「ウーマン」と「エコノミクス」を合わせた「ウーマノミクス」という言葉を作ったのは1999年、2人目の子供がお腹にいた34歳のとき。今でこそ「ウーマノミクス」は政府の成長戦略の柱となっていますが、当時の私に政策提言をしようという意図は全くありませんでした。

 減り続ける日本の人口は経済のマイナス成長につながる。海外の投資家からはそんな、日本市場への懸念が多く寄せられていました。しかも日本は、結婚・出産をする人が多い30代前後の女性の就業率が低く、世界でも珍しい「M字カーブ」が顕著。職場復帰してもキャリア形成が難しく、私の友人にも、出産とともに仕事を辞める優秀な女性が多くいました。

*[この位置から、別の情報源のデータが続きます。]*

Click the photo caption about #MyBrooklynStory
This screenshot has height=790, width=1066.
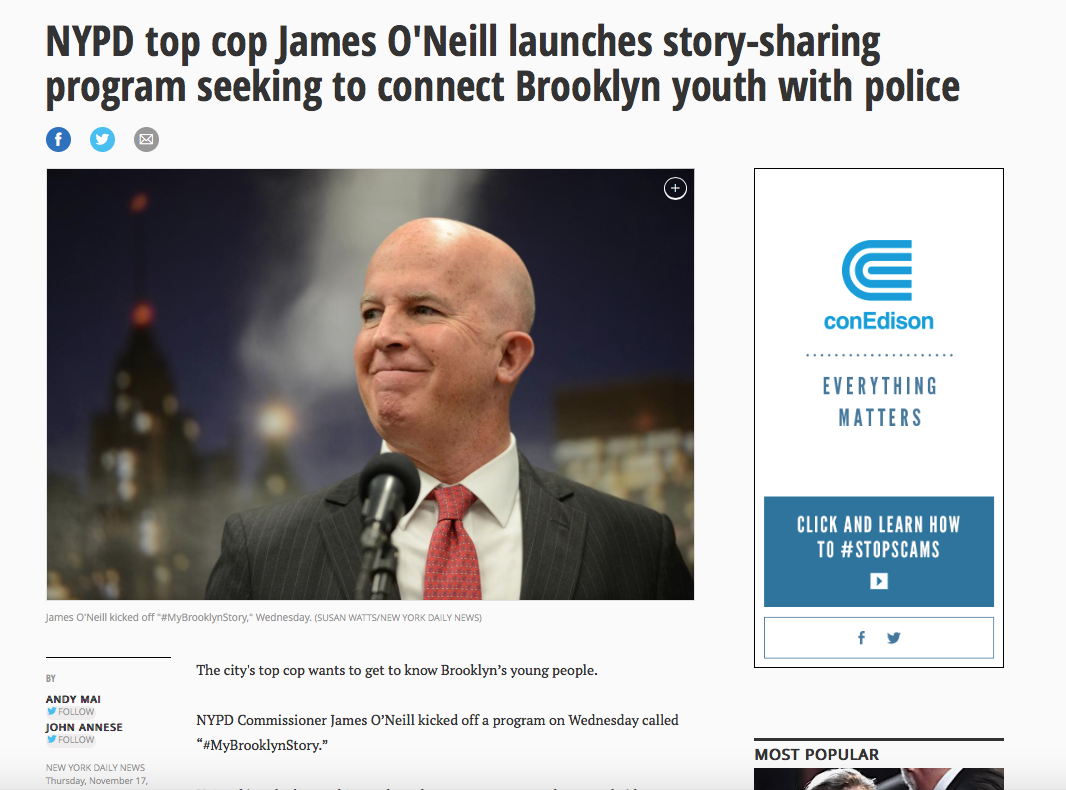click(x=264, y=617)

 実際、私自身も、当時3歳の息子の子育てと仕事との両立の難しさを痛いほど感じていました。私もドイツ人の夫も、家族や親戚が近くにいません。しかも海外出張が多い。必死の思いで探したフィリピン人シッターさんがいなければ、子育てはままならない状態でした。

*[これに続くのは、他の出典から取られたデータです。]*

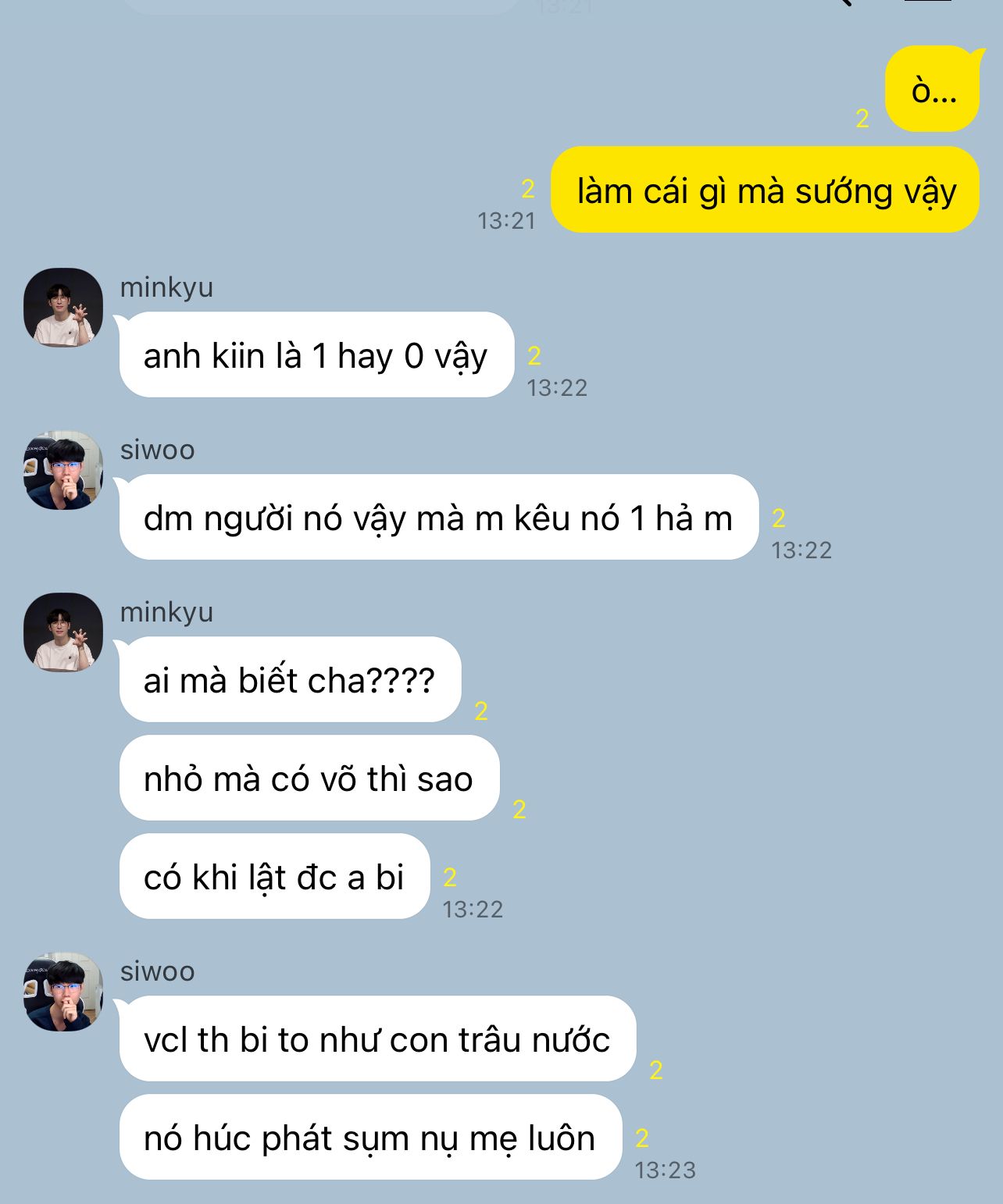Screen dimensions: 1003x1204
Task: Select the 'nó húc phát sụm nụ mẹ luôn' bubble
Action: point(370,1137)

 日本の未来のため、限られた人口で雇用問題を解決するにはどうすればいいのか。女性の働き方に注目した「ウーマノミクス」のレポートは、国内よりも海外でかなり反響がありました。

 通常のマーケティング分析と並行して、他のストラテジストが選ばないテーマでの分析を重ねることで、少しずつアナリストとして評価されるようになり、36歳のとき、『インスティテューショナル・インベスター』誌のアナリストランキング「日本株式投資戦略部門」1位、日経アナリストランキングの「日本株式戦略部門」2位になり、GS社の日本オフィス初の女性パートナーに昇格。長女も生まれ、人生の充実と幸せをかみ締めていた矢先、乳がんに罹患していることが分かりました。

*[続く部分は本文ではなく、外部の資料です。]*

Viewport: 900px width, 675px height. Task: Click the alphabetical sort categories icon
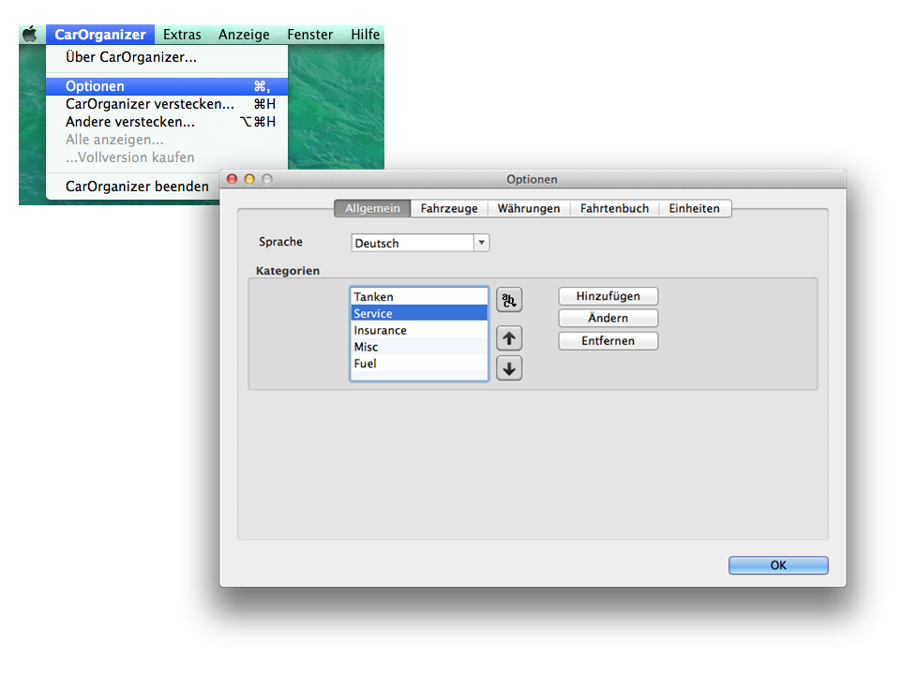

 娘を出産した直後に胸にしこりを感じ、出張先のサンフランシスコの大学病院で検査をすると、診断結果は家族性乳がんの「ステージ2」。初めて死を意識し、目の前が真っ暗になりました。私はいつまで生きられるのだろう。仕事は辞めるべき? アメリカに帰るべき?

初めて死を意識し、目の前が真っ暗になりました (C)PIXTA
初めて死を意識し、目の前が真っ暗になりました (C)PIXTA

 自問自答を続けて精神的に参っていたとき、たまたま来日していたアメリカ本社の会長(後の米財務長官)が言ってくださったのです。「会社は元気になるまで待っています。安心して治療に専念してください」。その言葉に休職を決意。1歳の長女を連れて、アメリカの実家で治療に専念することにしました。

 インターネットで治療法についての情報を集め、他の乳がん患者に病状などの取材を重ねました。会社のサポートも手厚く、アメリカ本社からは医療機関の紹介、乳がんの最新の論文の提供も受けることができました。